YOUR TASK: In the records below, find the line with "Hoe vind je wat je zoekt (215, 384)" and the line with "Balthazar poeski (143, 90)". Print both exactly, along with every line between them, and no other line.

INPUT DATA:
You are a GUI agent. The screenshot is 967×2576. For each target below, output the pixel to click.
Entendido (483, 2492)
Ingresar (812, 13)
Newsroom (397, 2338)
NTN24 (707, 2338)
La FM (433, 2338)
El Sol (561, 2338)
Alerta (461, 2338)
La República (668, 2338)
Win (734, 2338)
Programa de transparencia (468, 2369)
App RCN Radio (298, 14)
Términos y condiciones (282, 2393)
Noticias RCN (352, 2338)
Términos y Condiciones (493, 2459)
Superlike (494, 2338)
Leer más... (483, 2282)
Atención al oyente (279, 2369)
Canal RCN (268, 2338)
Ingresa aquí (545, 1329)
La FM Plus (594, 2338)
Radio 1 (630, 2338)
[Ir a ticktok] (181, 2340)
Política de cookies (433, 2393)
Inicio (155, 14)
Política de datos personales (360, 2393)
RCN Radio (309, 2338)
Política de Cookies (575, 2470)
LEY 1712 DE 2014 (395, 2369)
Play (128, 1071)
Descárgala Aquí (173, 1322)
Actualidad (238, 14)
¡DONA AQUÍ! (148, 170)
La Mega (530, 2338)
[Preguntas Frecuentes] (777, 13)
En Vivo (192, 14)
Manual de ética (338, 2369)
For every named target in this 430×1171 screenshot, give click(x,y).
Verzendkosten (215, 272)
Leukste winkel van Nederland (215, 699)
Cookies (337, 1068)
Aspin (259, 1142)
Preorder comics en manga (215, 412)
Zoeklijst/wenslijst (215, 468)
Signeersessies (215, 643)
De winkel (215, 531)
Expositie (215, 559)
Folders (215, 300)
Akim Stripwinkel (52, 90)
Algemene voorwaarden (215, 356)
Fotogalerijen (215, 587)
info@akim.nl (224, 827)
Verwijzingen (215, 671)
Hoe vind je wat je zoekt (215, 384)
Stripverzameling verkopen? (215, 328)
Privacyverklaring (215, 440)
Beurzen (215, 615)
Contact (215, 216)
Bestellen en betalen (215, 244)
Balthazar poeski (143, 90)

---

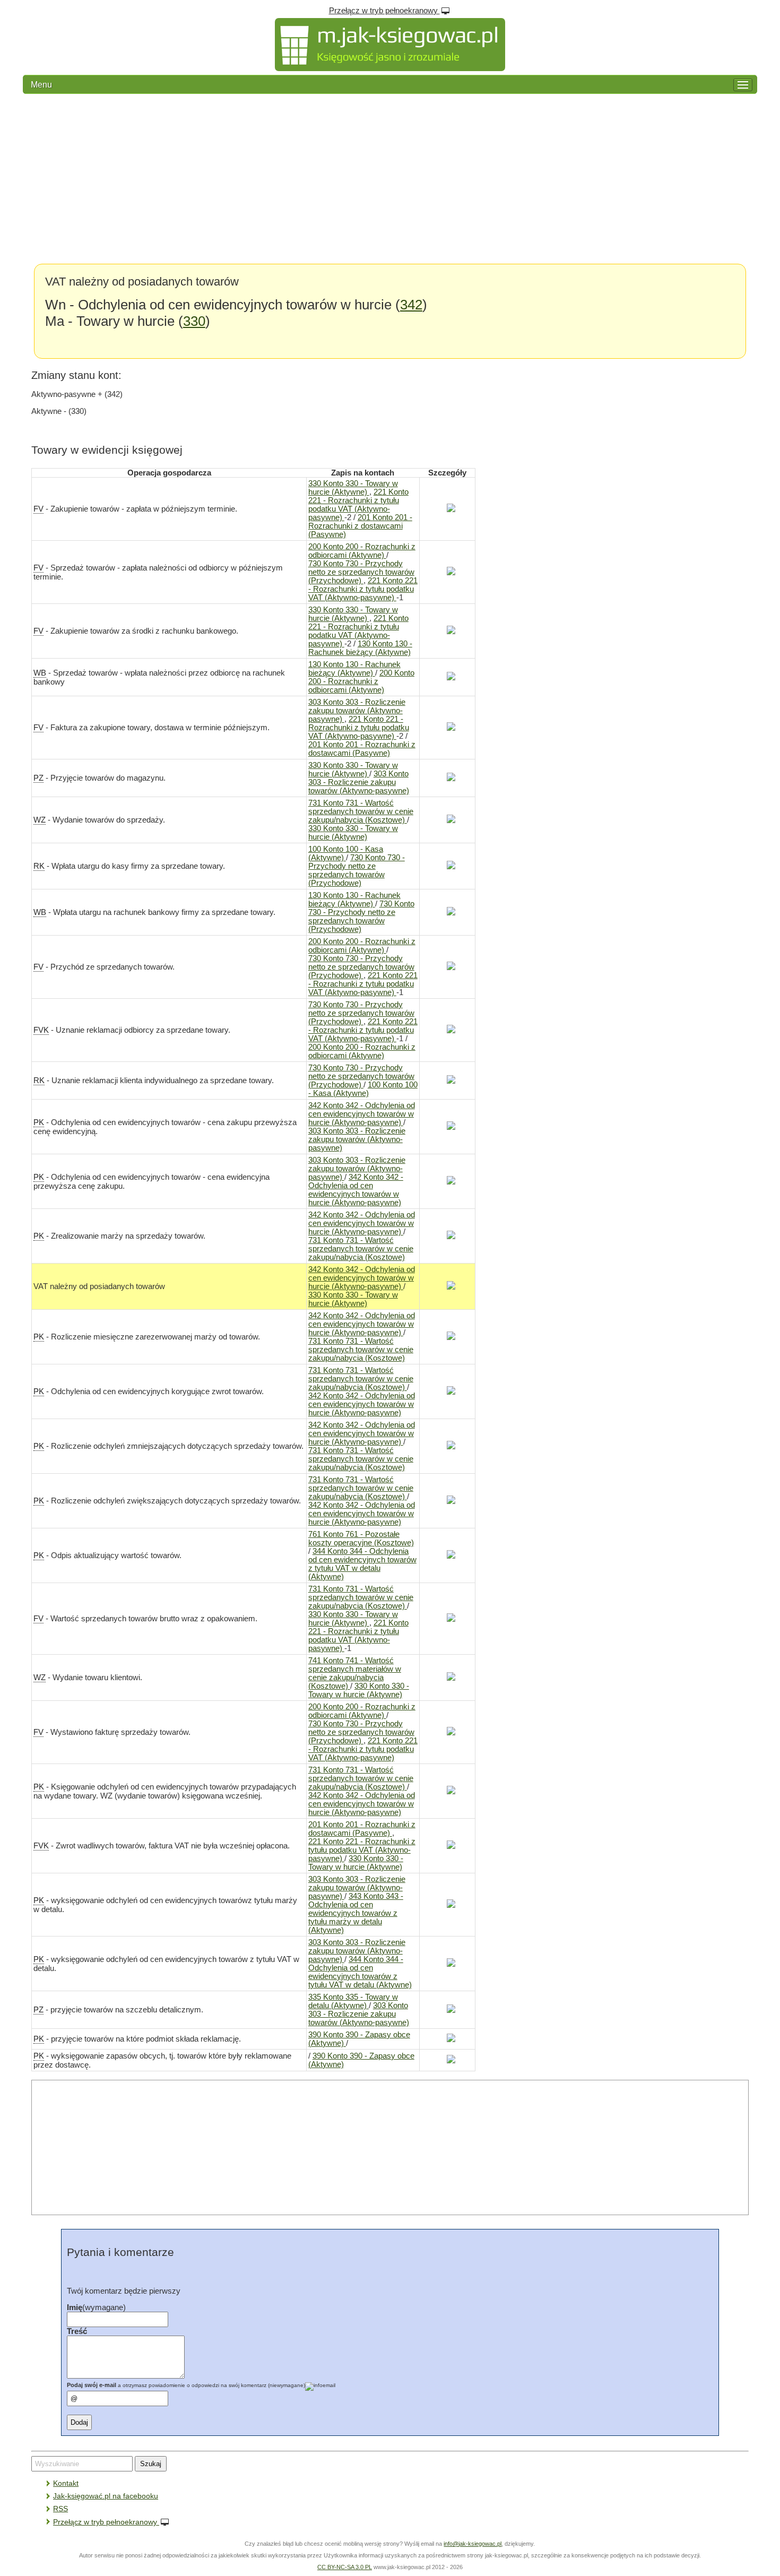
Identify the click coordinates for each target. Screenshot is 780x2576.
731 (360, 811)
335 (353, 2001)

EXPECTED ANSWER:
Hoe vind je wat je zoekt (215, 384)
Stripverzameling verkopen? (215, 328)
Privacyverklaring (215, 440)
Beurzen (215, 615)
Contact (215, 216)
Bestellen en betalen (215, 244)
Balthazar poeski (143, 90)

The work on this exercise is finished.